A common misconception is that all of the net worth of rich people is just piles of cash, i.e. Bezos has $100bn in dollar bills lying around in his secret moon base. This is usually not the case [1], and most of the wealth is tied up in their stock holdings from the companies they founded. Since most people and companies still prefer getting paid in cash [2], what’s a billionaire to do when they want to buy their next $100mm yacht when they only have $10mm in the bank? It’s a hard life.
“Why don’t they just sell the stock they have? The yacht company might not want stock but the rich guy could just liquidate and then buy the yacht?”
There’s at least two reasons why execs are less willing to sell stock to finance purchases. Firstly, it’s usually a negative indicator to investors when large shareholders sell stock in the company. Investors speculate that the exec knows negative news they don’t, and is trying to front run them by cashing out before the stock falls. Enough people care about this that the SEC requires ownership disclosure and there are companies dedicated to monitoring insider sale history.
Secondly, if you believe that your stock is going to 10x in value, you’d rather sell it as late as possible. If you can borrow against it now, still keep the ownership, and then pay back the loan eventually, you’re coming out ahead. If you’re able to get a loan for 5% interest, when your stock is growing in value at 15% yearly, you’re making a good trade.
“What’s the catch?”
If the value of your stock goes down, you can face a margin call where your lender asks you to put up more stock (or cash sometimes) to ensure the lender still has sufficient value of collateral. If you can’t do so, the lender might do a forced sale to try and get as much value out of their shares before the share price plunges further. This could be a self-fulfilling event that causes a rout in the stock price.

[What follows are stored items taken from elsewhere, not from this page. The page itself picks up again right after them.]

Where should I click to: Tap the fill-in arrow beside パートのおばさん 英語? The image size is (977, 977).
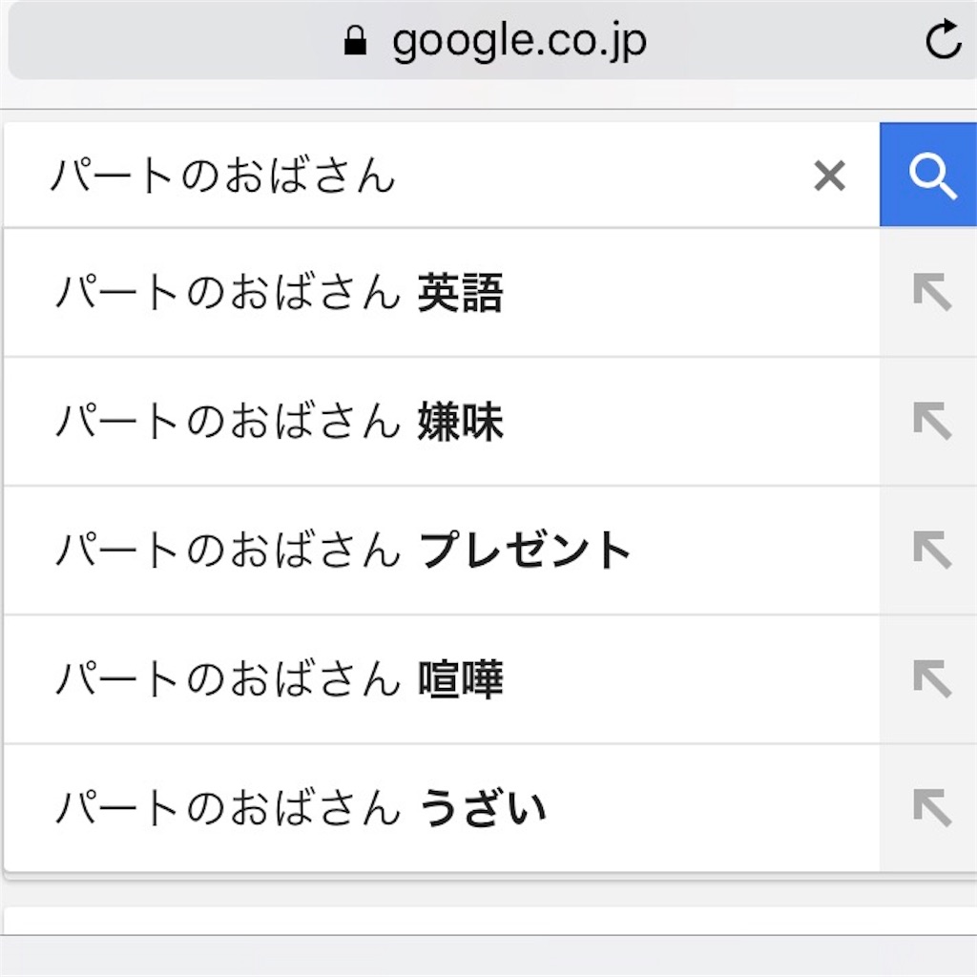click(x=930, y=294)
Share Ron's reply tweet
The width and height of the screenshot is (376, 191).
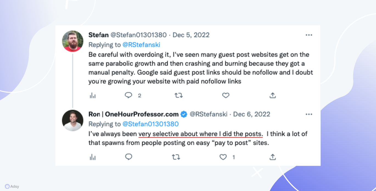[x=273, y=157]
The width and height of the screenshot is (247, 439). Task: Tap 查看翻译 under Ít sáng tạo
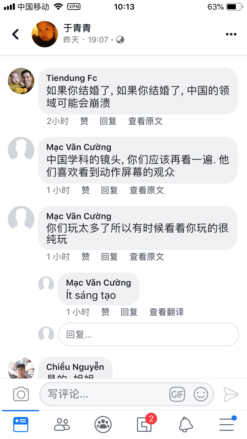(167, 312)
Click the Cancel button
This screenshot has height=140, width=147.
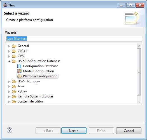(129, 131)
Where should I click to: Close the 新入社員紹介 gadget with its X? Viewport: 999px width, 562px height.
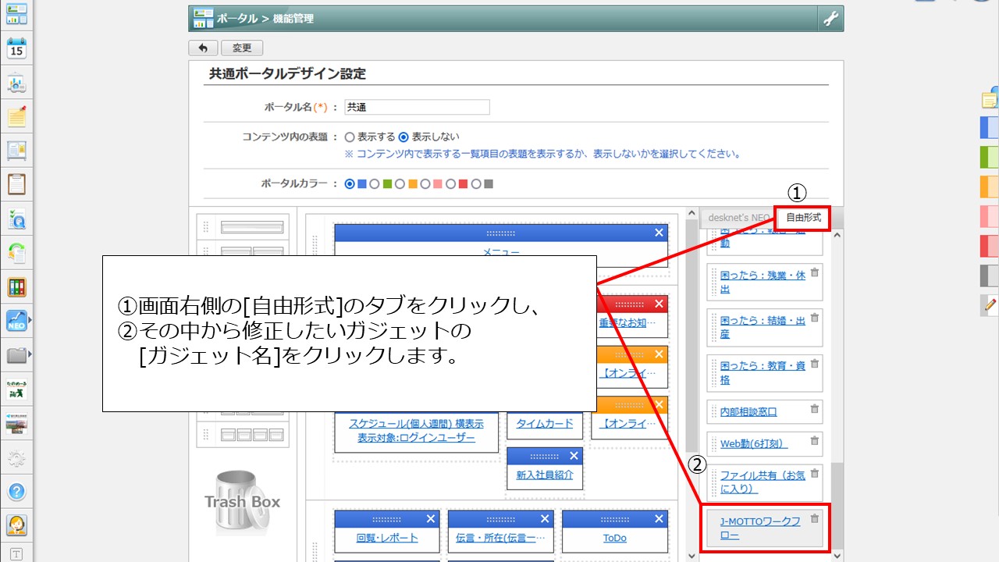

With that in mind, what’s the issue that Webb-site is frustrated by?
Webb-site is concerned about the lack of disclosure of stocks that are pledged, because of loopholes mentioned below,
So any effort by the exchange to extend its jurisdiction beyond directors to plain shareholders would fail. The only time the exchange has any leverage is at the time of listing, when it can and does require controlling shareholders to enter into the 1-year undertakings described above. But after listing, any subsequent controlling shareholder is not within reach of the exchange unless they are a director.
The HK exchange has jurisdiction over companies and directors, but not over regular shareholders. Due to a variety of reasons, these regular shareholders could hold large portions of stock but not be under jurisdiction, even though they are directly related to the company management.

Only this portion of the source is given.